Aku kembali memasuki kamarku dengan wajah yang nampak berseri. Senyuman tidak lepas dan luntur di sana. Kulihat jendela kamarku dan milik Hellen masih terbuka lebar. Aku semakin tersenyum senang. Kakiku melangkah mendekati jendela kamar lagi. Hellen masih belum memasuki kamarnya lagi. Aku bisa mendengar suara langkah kaki secara samar-samar dari dalam rumah Hellen. Salah satunya ada yang datang mendekat.
Pasti itu adalah langkah kaki Hellen yang tengah menaiki tangga rumahnya. Aku menunggu dengan sabar langkah kaki itu mendekat. Dalam hati aku merasa begitu senang dan bangga pada indera pendengaranku yang menjadi jauh lebih tajam dari telinga normal lainnya. Ini sangat keren. Sepertinya tidak ada ruginya aku mendapatkan cairan penelitian milik professor Robert ini. Cairan ini lebih menguntungkan dari apa yang kukira.

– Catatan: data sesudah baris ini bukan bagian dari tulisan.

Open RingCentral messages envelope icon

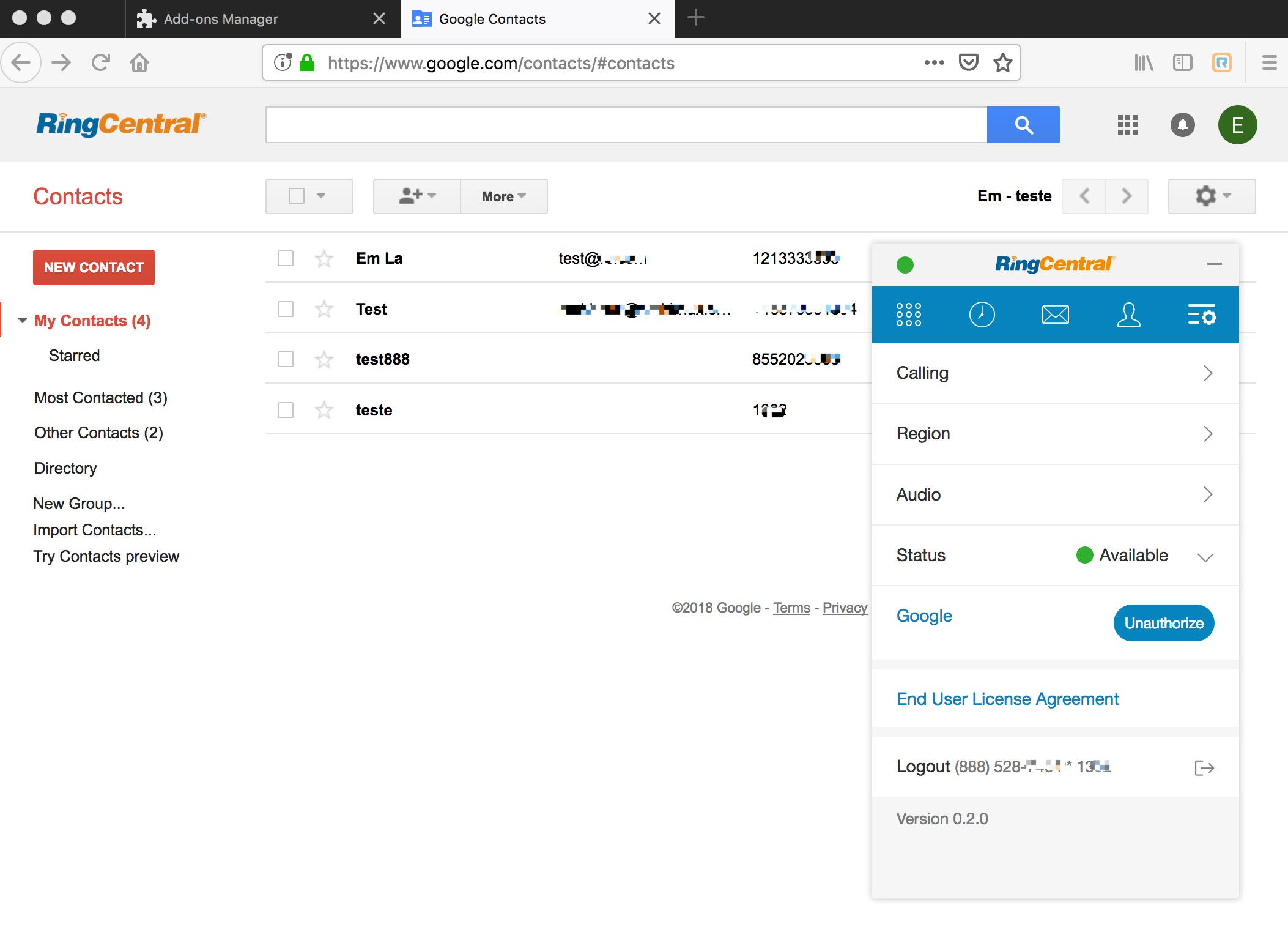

Cklek! Suara pintu kamar dibuka. Mataku langsung melihat sosok Hellen yang tersenyum manis kini datang mendekat ketika bertatapan dengan mataku. Gadis itu berdiri di pinggir jendela dan memandangku yang tengah memandang dirinya dengan senyuman. Untuk beberapa saat kami hanya saling menatap tanpa kata. Aku sudah merasa seperti tengah berada dalam adegan romance.
“Kau terlihat tampan Danny,” celetuk Hellen. Senyumanku semakin melebar dibuatnya. “Daddyku benar. Kau terlihat luar biasa dengan tubuh itu. Bagaimana bisa?” lanjut Hellen.
“Kau tidak akan percaya dengan apa yang akan kuceritakan nanti Hellen. Ini sungguh luar biasa,” ujarku dengan senyuman penuh arti. Hellen nampak semakin penasaran dengan cerita yang akan aku bagi nanti.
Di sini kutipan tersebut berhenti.